Get a grip, Tiger!

Tiger Woods of the U.S. reacts as he barely misses a birdie on the 18th green during the final...

Tiger Woods of the U.S. reacts as he barely misses a birdie on the 18th green during the final round of the WGC Bridgestone Invitational PGA golf tournament at Firestone Country Club in Akron, Ohio, August 7, 2011. (REUTERS/Aaron Josefczyk)

CHRIS STEVENSON, QMI Agency

, Last Updated: 5:52 PM ET

ATLANTA - Tiger Woods will have another chance to get a grip on his game this week at the PGA Championship.

Adjusting to a grip change is one of the things Woods -- who last week at the WGC-Bridgestone finished his first tournament since The Masters in April -- is having to get used to again this week.

"His grip was so weak. It's going back to where it's a little bit stronger," Canadian Sean Foley, Woods' coach, told Sun Media on the range at the Atlanta Athletic Club.

"If the grip gets that weak, then the orientation of the face at impact is always going to be open and the ball is going to start to the right."

For a right-handed golfer, a weak left-hand grip means the left hand is turned to the left on the club. Foley has Woods placing his left hand into a stronger position.

"It would feel significant to him. When he was a kid, it was really strong. We reworked it to where it's pretty much neutral," said Foley, who started working with Woods on a full-time basis a year ago at the PGA at Whistling Straits.

Foley's work with Woods has been interrupted by Woods' issues with his left knee and Achilles tendon which he hurt at the Masters and reinjured at The Players Championship in May.

After almost three months off to rehabilitate the injuries, Woods returned to play last week and finished tied for 37th at the Bridgestone with a score of one-over-par 281.

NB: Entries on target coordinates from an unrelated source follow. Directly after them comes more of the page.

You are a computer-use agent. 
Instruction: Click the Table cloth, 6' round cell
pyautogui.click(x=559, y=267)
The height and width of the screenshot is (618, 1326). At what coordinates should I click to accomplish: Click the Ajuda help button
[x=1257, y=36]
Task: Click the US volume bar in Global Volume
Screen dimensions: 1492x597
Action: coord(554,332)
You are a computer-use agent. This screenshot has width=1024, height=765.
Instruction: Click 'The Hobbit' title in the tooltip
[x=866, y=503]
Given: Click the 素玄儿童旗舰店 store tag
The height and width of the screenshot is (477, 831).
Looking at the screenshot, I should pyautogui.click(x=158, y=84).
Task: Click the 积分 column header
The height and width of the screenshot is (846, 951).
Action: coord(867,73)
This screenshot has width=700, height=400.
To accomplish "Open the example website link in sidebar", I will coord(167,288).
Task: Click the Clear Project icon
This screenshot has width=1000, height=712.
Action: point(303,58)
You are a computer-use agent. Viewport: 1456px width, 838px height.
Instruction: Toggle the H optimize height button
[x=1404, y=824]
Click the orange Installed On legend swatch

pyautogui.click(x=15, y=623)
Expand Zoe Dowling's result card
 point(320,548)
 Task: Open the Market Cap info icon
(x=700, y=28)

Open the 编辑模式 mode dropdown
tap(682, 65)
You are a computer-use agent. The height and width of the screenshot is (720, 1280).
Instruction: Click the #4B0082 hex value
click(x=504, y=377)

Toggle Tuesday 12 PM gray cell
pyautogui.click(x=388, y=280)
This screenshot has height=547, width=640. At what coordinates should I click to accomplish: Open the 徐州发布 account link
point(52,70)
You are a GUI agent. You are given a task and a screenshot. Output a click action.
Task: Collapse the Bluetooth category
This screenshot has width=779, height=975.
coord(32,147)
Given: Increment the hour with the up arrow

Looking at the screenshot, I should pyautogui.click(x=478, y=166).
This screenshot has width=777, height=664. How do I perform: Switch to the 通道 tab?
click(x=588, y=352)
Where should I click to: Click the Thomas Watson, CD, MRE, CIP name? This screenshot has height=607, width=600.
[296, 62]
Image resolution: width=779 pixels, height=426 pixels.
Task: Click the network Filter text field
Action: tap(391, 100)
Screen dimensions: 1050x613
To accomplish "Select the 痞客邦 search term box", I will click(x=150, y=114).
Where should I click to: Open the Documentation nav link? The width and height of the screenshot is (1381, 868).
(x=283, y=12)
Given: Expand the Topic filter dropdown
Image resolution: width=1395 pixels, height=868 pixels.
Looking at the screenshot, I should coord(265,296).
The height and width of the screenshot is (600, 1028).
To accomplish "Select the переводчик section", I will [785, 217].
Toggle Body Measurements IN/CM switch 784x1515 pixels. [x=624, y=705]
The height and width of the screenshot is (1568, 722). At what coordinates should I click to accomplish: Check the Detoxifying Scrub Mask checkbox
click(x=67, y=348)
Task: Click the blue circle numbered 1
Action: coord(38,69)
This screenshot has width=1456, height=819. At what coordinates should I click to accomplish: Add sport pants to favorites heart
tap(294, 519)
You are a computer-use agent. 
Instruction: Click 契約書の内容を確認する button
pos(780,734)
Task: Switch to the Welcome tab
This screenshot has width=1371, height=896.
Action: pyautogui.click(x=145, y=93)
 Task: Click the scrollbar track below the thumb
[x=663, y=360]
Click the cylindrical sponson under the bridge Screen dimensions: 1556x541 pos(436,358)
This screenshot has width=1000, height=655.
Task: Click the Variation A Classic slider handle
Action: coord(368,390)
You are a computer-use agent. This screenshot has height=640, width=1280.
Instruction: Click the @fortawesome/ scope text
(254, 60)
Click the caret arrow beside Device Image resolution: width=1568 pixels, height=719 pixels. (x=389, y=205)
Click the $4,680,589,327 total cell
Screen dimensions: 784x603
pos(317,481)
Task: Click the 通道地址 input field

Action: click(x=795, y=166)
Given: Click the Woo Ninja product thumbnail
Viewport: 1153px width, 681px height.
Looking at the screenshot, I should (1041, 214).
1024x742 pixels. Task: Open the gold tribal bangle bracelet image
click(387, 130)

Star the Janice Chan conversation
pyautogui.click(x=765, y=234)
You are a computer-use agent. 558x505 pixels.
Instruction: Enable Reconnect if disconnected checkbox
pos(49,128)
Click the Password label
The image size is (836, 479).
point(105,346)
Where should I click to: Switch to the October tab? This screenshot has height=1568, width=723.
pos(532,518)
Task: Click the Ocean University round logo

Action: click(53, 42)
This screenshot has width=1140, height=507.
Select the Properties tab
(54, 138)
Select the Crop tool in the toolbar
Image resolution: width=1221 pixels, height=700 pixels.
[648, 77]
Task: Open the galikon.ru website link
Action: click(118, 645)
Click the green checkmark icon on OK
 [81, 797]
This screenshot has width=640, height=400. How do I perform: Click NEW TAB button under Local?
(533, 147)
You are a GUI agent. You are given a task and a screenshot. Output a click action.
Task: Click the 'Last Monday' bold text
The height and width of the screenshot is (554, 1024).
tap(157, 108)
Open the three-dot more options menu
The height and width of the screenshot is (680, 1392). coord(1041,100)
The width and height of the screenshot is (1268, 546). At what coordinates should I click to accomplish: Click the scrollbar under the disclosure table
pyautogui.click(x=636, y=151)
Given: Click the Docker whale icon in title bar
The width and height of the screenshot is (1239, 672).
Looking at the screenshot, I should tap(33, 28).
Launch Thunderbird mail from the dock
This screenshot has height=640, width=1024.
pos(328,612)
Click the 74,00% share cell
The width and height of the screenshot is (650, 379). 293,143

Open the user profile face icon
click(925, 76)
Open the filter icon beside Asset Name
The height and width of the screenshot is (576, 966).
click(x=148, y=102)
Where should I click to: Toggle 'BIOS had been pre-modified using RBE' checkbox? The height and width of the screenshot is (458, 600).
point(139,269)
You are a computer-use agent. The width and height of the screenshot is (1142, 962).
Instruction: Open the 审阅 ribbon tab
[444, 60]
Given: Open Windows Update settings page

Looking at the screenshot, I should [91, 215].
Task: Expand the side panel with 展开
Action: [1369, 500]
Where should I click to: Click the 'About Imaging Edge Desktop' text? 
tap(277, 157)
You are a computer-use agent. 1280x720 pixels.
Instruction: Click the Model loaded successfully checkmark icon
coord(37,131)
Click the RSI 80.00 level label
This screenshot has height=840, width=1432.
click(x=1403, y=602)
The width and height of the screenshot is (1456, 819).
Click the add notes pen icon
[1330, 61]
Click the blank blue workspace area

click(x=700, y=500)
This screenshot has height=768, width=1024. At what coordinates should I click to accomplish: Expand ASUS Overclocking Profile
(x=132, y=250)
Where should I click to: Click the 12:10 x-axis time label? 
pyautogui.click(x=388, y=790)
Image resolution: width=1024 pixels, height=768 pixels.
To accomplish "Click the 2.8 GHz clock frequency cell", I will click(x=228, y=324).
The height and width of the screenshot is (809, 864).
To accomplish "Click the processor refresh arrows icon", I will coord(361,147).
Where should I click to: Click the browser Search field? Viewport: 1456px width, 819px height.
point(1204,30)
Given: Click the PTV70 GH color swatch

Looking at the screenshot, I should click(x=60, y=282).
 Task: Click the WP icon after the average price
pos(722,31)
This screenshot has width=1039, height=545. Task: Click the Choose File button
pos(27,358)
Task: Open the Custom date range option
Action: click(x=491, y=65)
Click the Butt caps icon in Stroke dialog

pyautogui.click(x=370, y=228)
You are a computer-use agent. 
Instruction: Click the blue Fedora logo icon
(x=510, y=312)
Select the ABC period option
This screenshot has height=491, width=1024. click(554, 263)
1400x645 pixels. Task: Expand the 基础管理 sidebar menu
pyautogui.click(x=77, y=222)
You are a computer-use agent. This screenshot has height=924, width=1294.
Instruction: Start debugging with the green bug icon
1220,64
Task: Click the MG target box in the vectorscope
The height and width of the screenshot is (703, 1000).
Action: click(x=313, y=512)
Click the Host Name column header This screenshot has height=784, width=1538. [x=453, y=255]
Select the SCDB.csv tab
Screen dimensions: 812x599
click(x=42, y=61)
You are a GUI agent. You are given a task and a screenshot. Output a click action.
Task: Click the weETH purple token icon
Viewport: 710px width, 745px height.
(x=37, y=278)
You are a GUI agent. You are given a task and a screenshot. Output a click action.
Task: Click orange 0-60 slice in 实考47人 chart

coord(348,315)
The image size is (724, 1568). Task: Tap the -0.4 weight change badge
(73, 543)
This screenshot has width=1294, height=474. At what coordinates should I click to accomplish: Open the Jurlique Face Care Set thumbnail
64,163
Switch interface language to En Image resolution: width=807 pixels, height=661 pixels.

Going back to his old grip, which he used while working with coach Hank Haney, was one of his problems last week, Woods said.

"It's obviously not trusting the alignment and then the grip creeps over to where I used to have it and, again, it's old patterns," he said.

Foley said he was happy to see Woods -- who arrived late Tuesday afternoon for practice at the Atlanta Athletic Club -- get four rounds of competition under his belt without any recurrence of knee issues.

"We just wanted to make sure he stayed healthy for the whole week and he did. Now we're just going to need time for the scoring senses to come back," Foley said. "He hasn't played golf in three or four months. It all comes back to that. Everything you saw last week kind of comes back to the instincts of playing and reading greens and all that.

"We're pretty much at a point where we are just going to sustain where it's at. He said last week, 'the ball is not curving as much. Where I aim, it's kind of going there.' People go, 'well, just aim straight.'

"You know, when you haven't hit it straight off the tee for a few years and you aim down the middle, you're not as committed. It just takes time. It doesn't matter how many majors he has won or how many tournaments he has won. He's a human being."

Foley has been working on getting Woods to swing more like he did when he was a kid.

"It's in there. All those neuro-circuits, they're patterned, there's just other stuff on top of it," he said. "When he was with Hank they had a great level of success and all that, but I just think going forward at 35 -- and when I started he had had four knee surgeries -- we have to find ways ... he's not going to hit 600 balls a day anymore. When you hit 600 balls a day, you can get used to the feel of something and all. We're just trying to simplify it."

Woods was last in the field in driving last week, hitting just 22 of 56 fairways. With another driving performance like that here, with the tough Bermuda rough, he won't be around for the weekend and probably not for the FedEx Cup playoffs, either.